A visualisation may have different levels of perceived brightness depending on how it’s viewed, for example a visualisation made on a pc with a black background (i.e. dark mode) may lead to a plot looking overly saturated, if that plot was printed the distinction between various factors may not be clear in graph.
(4) Contrast

If a plot is converted to greyscale in order to print, there may be insufficient contrast to perceive differences, this can be avoided if attention is paid to ensure good ’seperation’ between elements regardless of contrast.

(5) edge enhancement

using colours to highlight edges may make a plot harder or easier to read, for example consider the following histograms:

library(tidyverse)
library(gridExtra)
a <- rnorm(1000, 3, 300)
b <- rbinom(length(a), size = 1, prob = 0.3)
birthwt <- data.frame("A" = a, "B" = b )
birthwt_pretty <- birthwt
birthwt_pretty$B <- ifelse(birthwt$B, "A", "B")

hist <- ggplot(birthwt_pretty, aes(x = A, fill = B,  y = ..density..)) +
         theme_classic() +
         labs(x = "Birth Weight", y = "Density") +
         guides(fill = guide_legend("Factor"))

plots <- list()

plots[[1]] <- hist + geom_histogram(position = "dodge2", col = "blue", binwidth = 300, lwd = 1)
plots[[2]] <- hist + geom_histogram(position = "dodge2", col = "red", binwidth = 300, lwd = 1)
plots[[3]] <- hist + geom_histogram(position = "dodge2", col = "black", binwidth = 300, lwd = 1)
plots[[4]] <- hist + geom_histogram(position = "dodge2", binwidth = 300, lwd = 1)


layout <- matrix(c(1:4), byrow = TRUE, nrow = 2)
grid.arrange(grobs = plots, layout_matrix = layout)

This effect can be made more pronounced when the plots have different scales an are arranged relative to each other:

a <- rnorm(1000, 3, 300)
b <- rbinom(length(a), size = 1, prob = 0.3)
birthwt <- data.frame("A" = a, "B" = b )
birthwt_pretty <- birthwt
birthwt_pretty$B <- ifelse(birthwt$B, "A", "B")

hist <- ggplot(birthwt_pretty, aes(x = A, fill = B,  y = ..density..)) +
         theme_classic() +
         labs(x = "Birth Weight", y = "Density") +
         guides(fill = guide_legend("Factor"))

# hist + geom_histogram(position = "dodge2", col = "blue", binwidth = 300)

plots <- list()

# Dodge
plots[[1]] <- hist + geom_histogram(position = "dodge2", col = "blue", binwidth = 300, lwd = 2)

# Overlay
plots[[2]] <-  hist + geom_histogram(binwidth = 300, col = "black", lwd = 2)

# Single Histogram
plots[[3]] <- hist + geom_histogram(binwidth = 300, col = "green", aes(group = 1), fill = "lightblue", lwd = 2)

STUDY MATERIAL >>
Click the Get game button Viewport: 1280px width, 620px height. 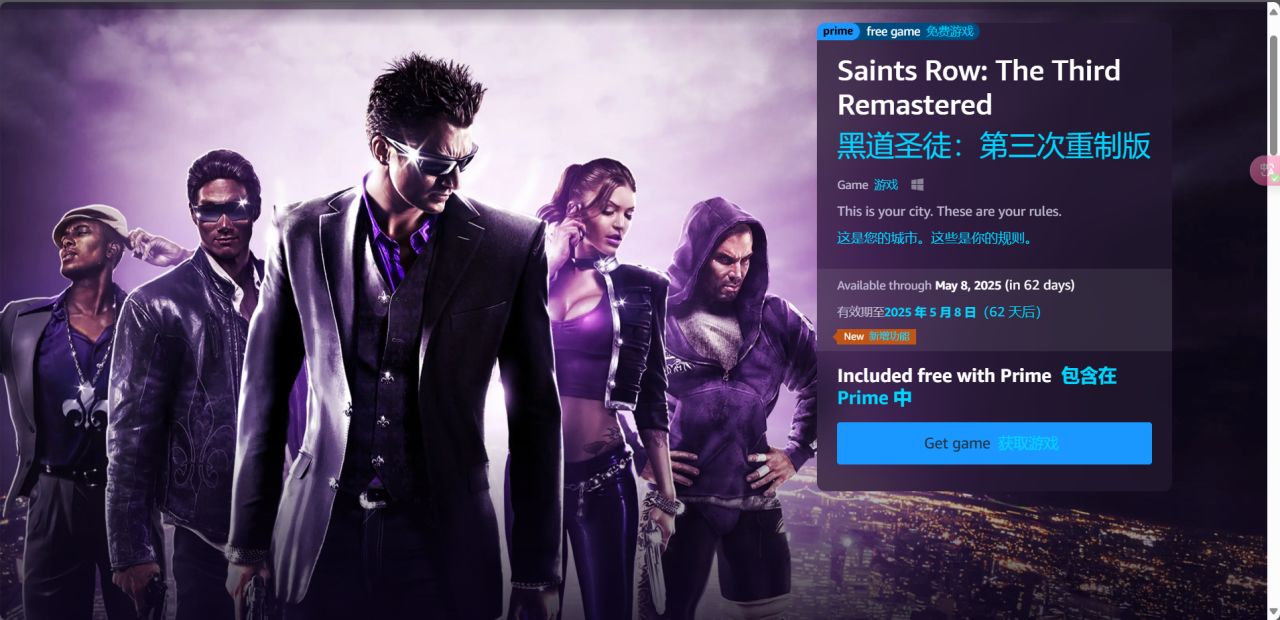point(994,443)
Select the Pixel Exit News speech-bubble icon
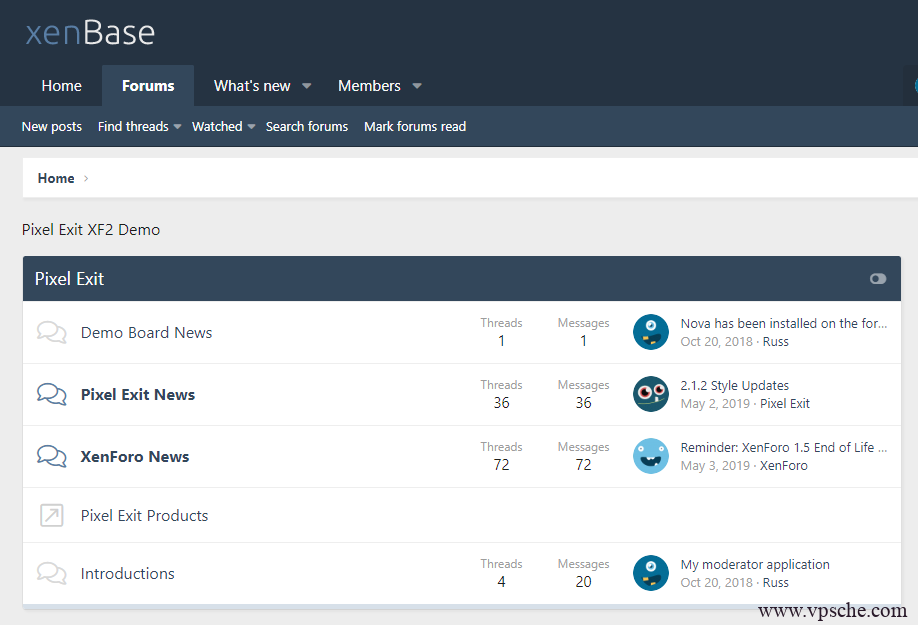This screenshot has height=625, width=918. (51, 394)
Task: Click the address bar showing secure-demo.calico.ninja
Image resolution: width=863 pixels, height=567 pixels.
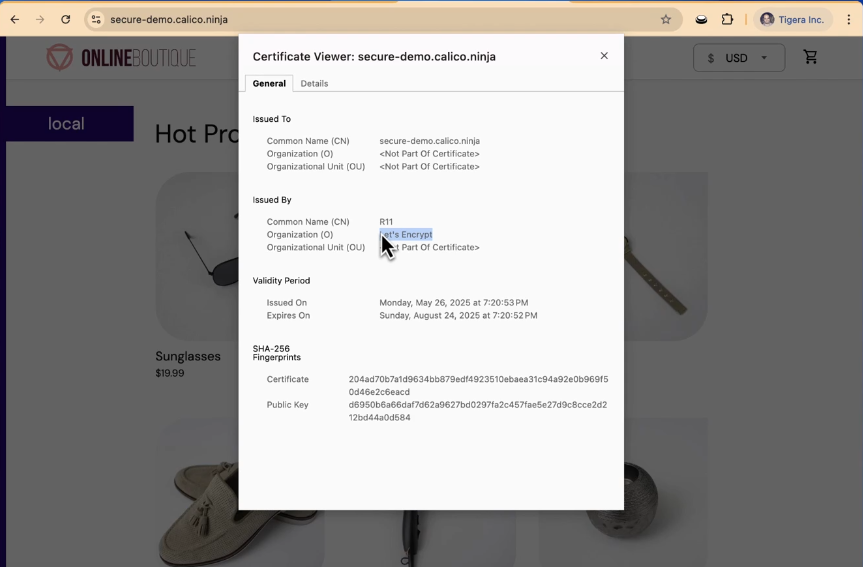Action: pos(380,19)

PROBLEMS TO SOLVE >>
#1 Answer the following questions from the plot-readability passage above.
(a) According to the passage, how may a visualization made on a PC with a black background look?
(b) What may happen when a plot is converted to greyscale in order to print?
(c) What value is given for col in the code commented "Single Histogram"?
#2 Set down, word for word, the portion of the plot-readability passage above that opens with the words containing "plots[[3]] <- hist + geom_histogram(position" and closes with "layout_matrix = layout)".

RESULTS FOR EACH TASK >>
#1
(a) The plot may look overly saturated.
(b) There may be insufficient contrast to perceive differences.
(c) "green"

#2
plots[[3]] <- hist + geom_histogram(position = "dodge2", col = "black", binwidth = 300, lwd = 1)
plots[[4]] <- hist + geom_histogram(position = "dodge2", binwidth = 300, lwd = 1)


layout <- matrix(c(1:4), byrow = TRUE, nrow = 2)
grid.arrange(grobs = plots, layout_matrix = layout)